Lebanon to seek up to $5bln in soft loans, prime minister rallies support
# 23 January 2020 19:53 (UTC +04:00)

Lebanon’s new government must reassure international donors it is serious about reforms to tackle a financial crisis as it looks initially to secure up to $5 billion in soft loans for basic goods, its finance minister said on Thursday, APA reports citing Reuters.

The government that took office on Tuesday faces an emergency in which banks have imposed controls, the Lebanese pound has weakened and protesters have turned to violence which a senior U.N. official described as “politically manipulated”.

“The entire international community has its eye on what this government will do,” Finance Minister Ghazi Wazni said in televised comments. “What is its programme, what are the reform steps, is it ready for support or no?”

Lebanon is looking to secure $4 billion to $5 billion in soft loans from international donors to finance purchases of wheat, fuel and medicines, The Daily Star newspaper had earlier quoted the minister as saying.

“This injection will cover the country’s needs for one year,” said Wazni.

Bank restrictions on access to cash, inflation and job losses have hit people hard.
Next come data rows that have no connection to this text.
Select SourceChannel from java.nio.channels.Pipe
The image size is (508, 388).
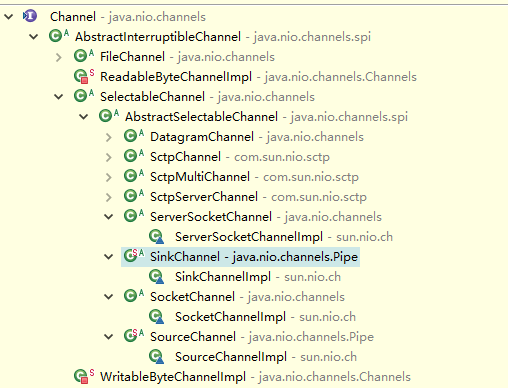click(x=262, y=337)
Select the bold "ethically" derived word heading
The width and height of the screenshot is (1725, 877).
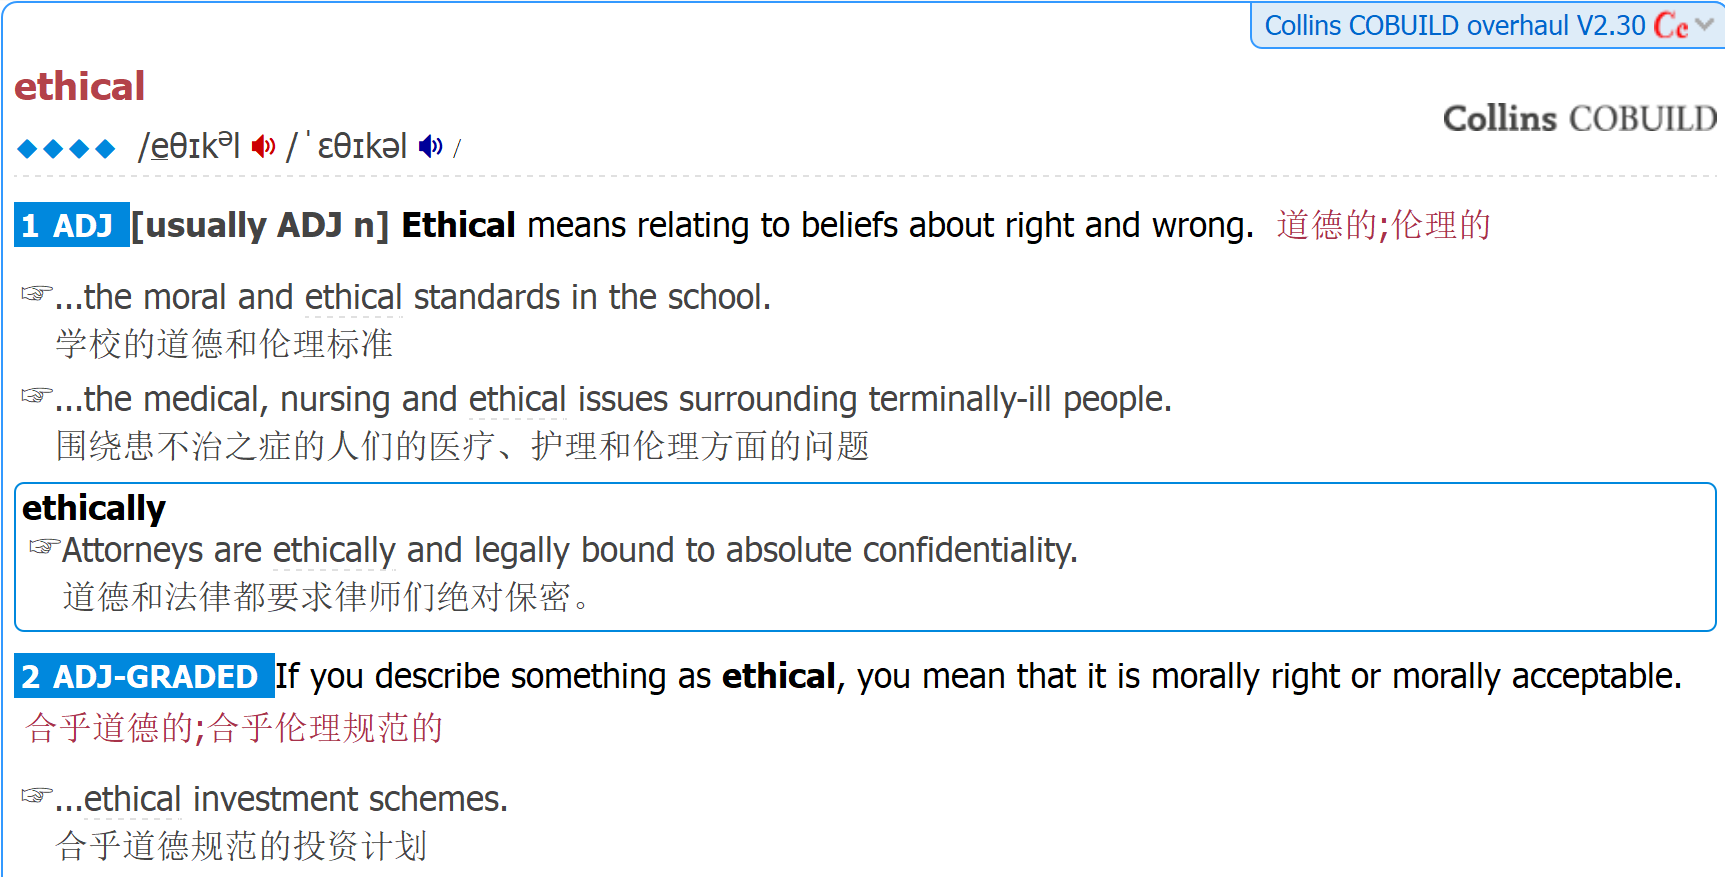click(x=94, y=508)

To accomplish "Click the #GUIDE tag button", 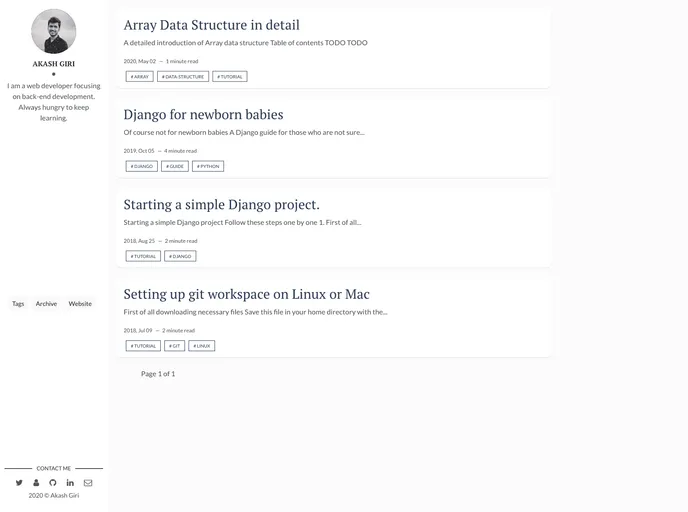I will (175, 166).
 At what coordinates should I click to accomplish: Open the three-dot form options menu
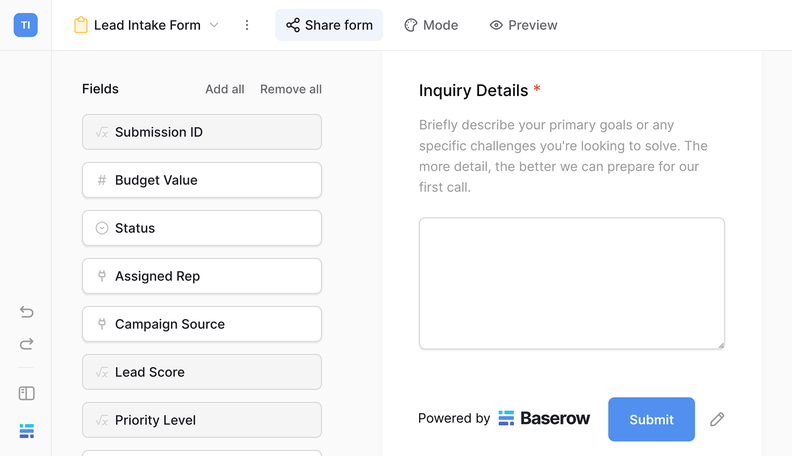click(247, 25)
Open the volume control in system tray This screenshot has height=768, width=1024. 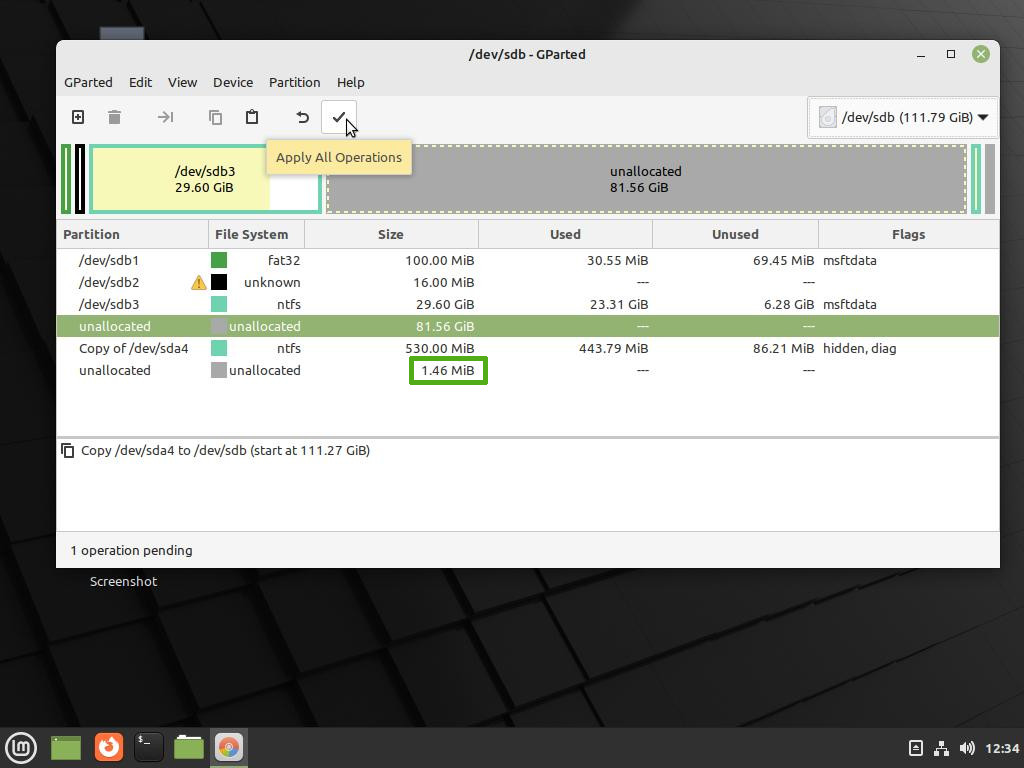tap(966, 748)
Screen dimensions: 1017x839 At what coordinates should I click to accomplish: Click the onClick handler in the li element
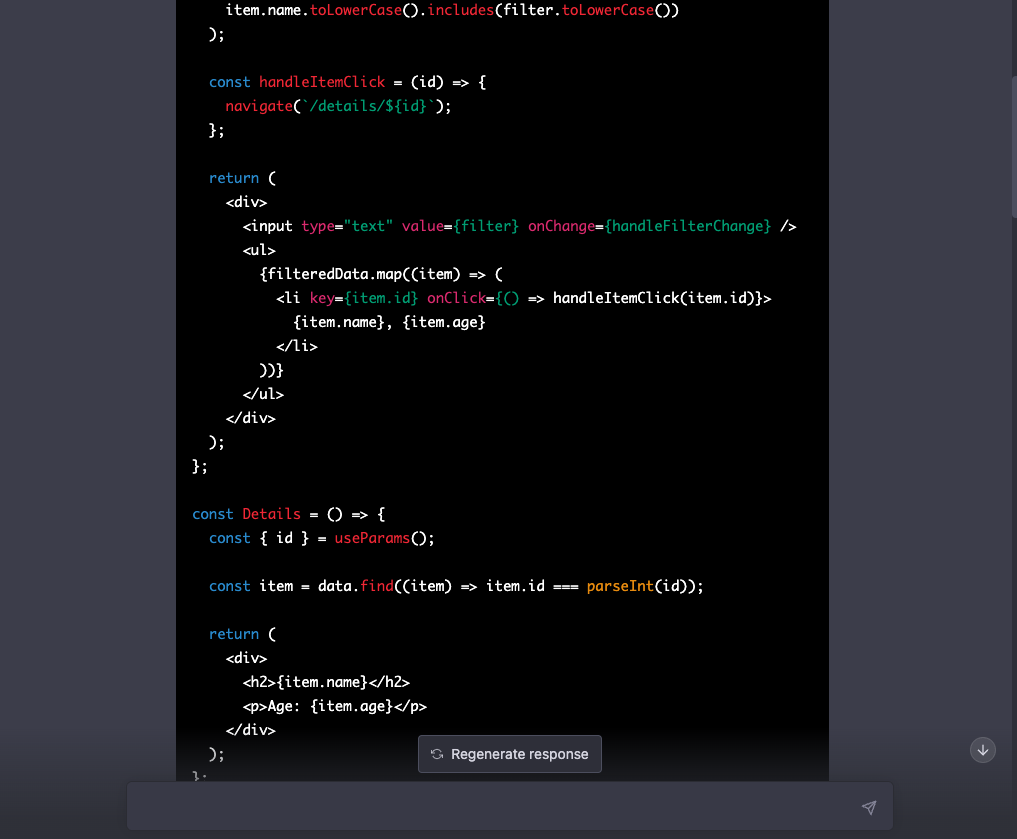[456, 298]
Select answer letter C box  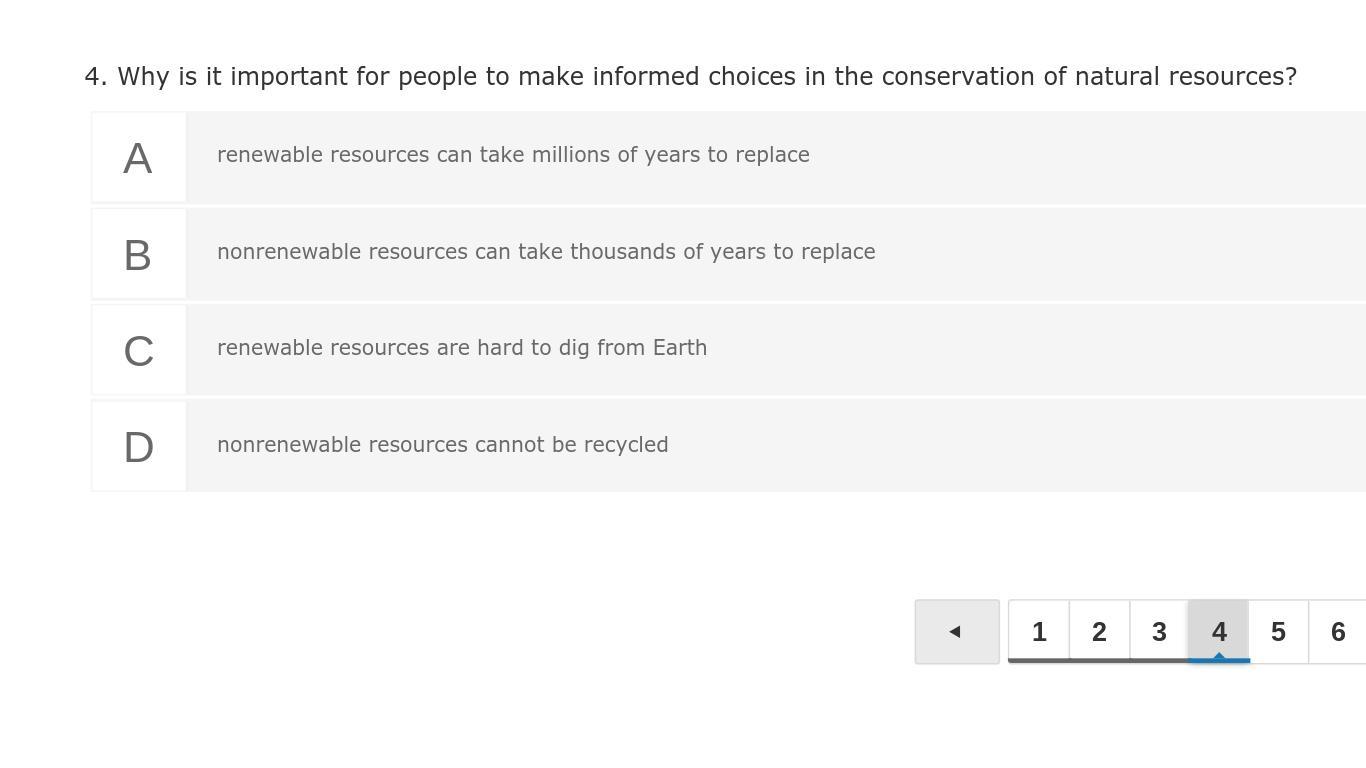138,351
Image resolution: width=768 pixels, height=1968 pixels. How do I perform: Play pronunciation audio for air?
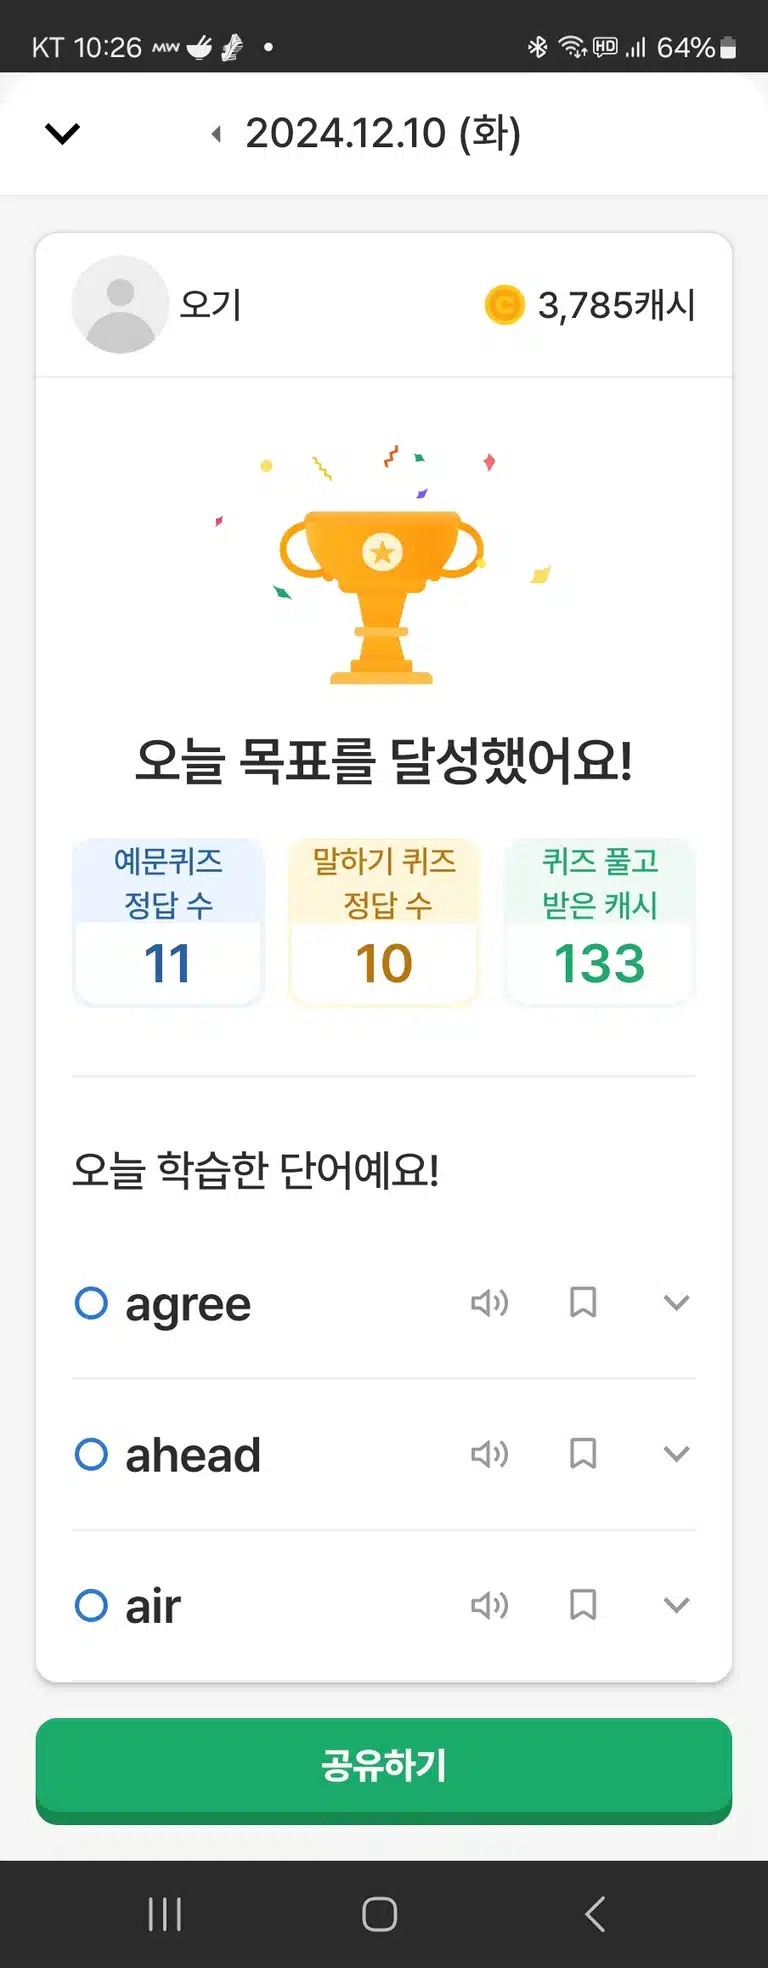pyautogui.click(x=490, y=1605)
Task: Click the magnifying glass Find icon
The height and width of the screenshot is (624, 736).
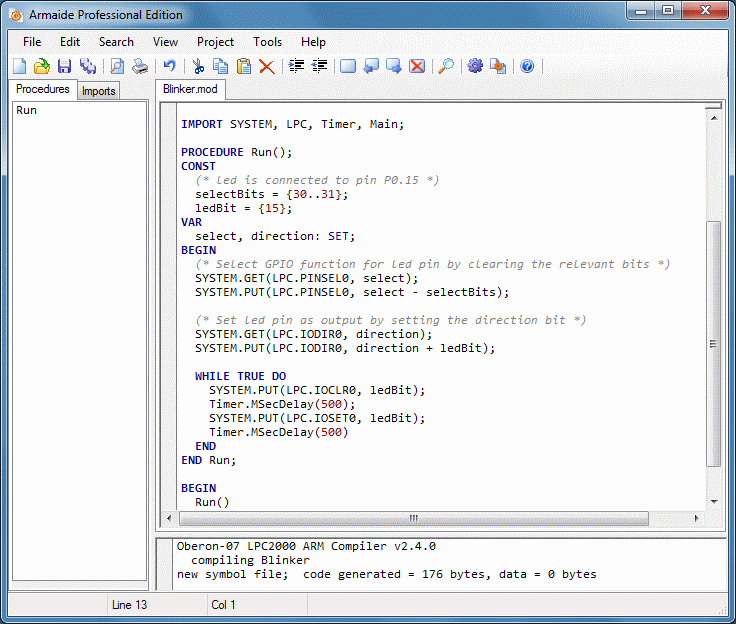Action: pos(446,66)
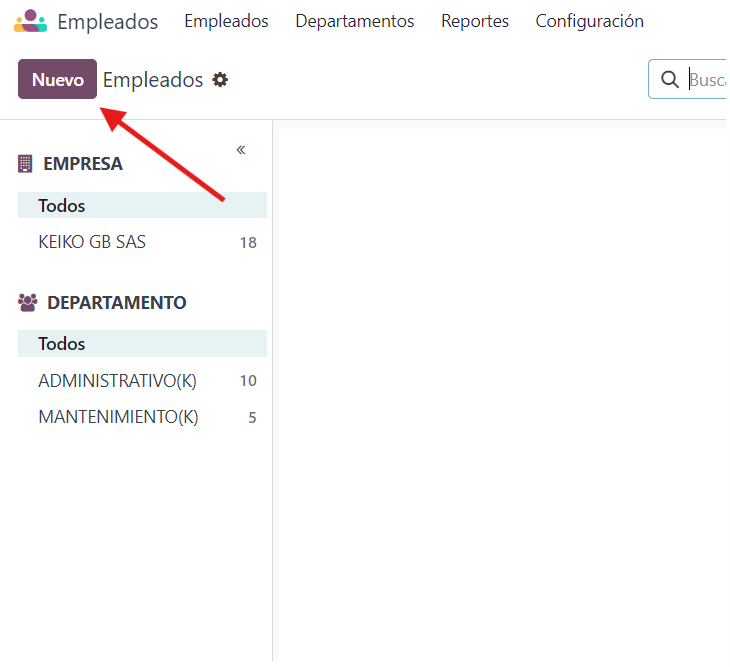This screenshot has height=667, width=730.
Task: Click the Empleados app title text
Action: tap(107, 21)
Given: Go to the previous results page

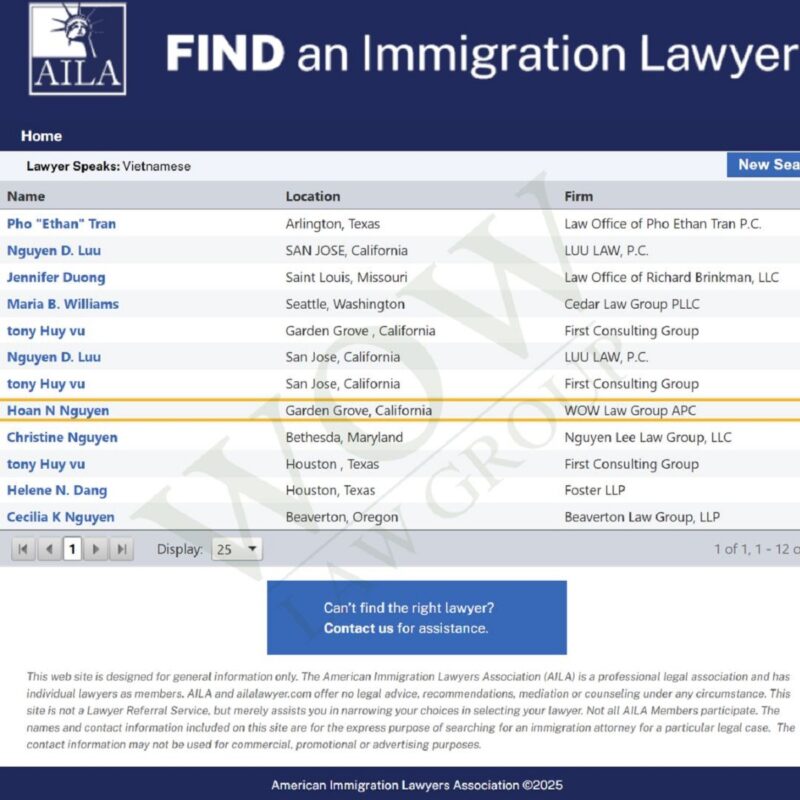Looking at the screenshot, I should (x=48, y=549).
Increasingly violent though more limited protests have replaced jubilant demonstrations against a political elite blamed for driving Lebanon towards collapse.

Interior minister Mohammed Fahmi said the state would not tolerate attacks on security forces who he said would protect people’s rights, including freedom of expression.

On Wednesday, protesters broke stone slabs off buildings in a luxury commercial district of Beirut to hurl at barricades guarded by security forces blocking paths to parliament.

“This looks more like a political manipulation to provoke the security forces, to undermine civil peace, to fan up sectarian strife,” Jan Kubis, U.N. special coordinator for Lebanon, wrote on Twitter, mentioning attacks on security forces and vandalism of state institutions and private property.

The new government was set up with backing from the powerful Iran-backed group Hezbollah and its political allies. Major political parties that have Western backing, including that of former premier Saad al-Hariri, are not part of the cabinet.

Analysts say the influence of Hezbollah over the cabinet may complicate its attempt to secure foreign funding, particularly from Gulf Arab states that have provided aid in the past but see Hezbollah as a threat.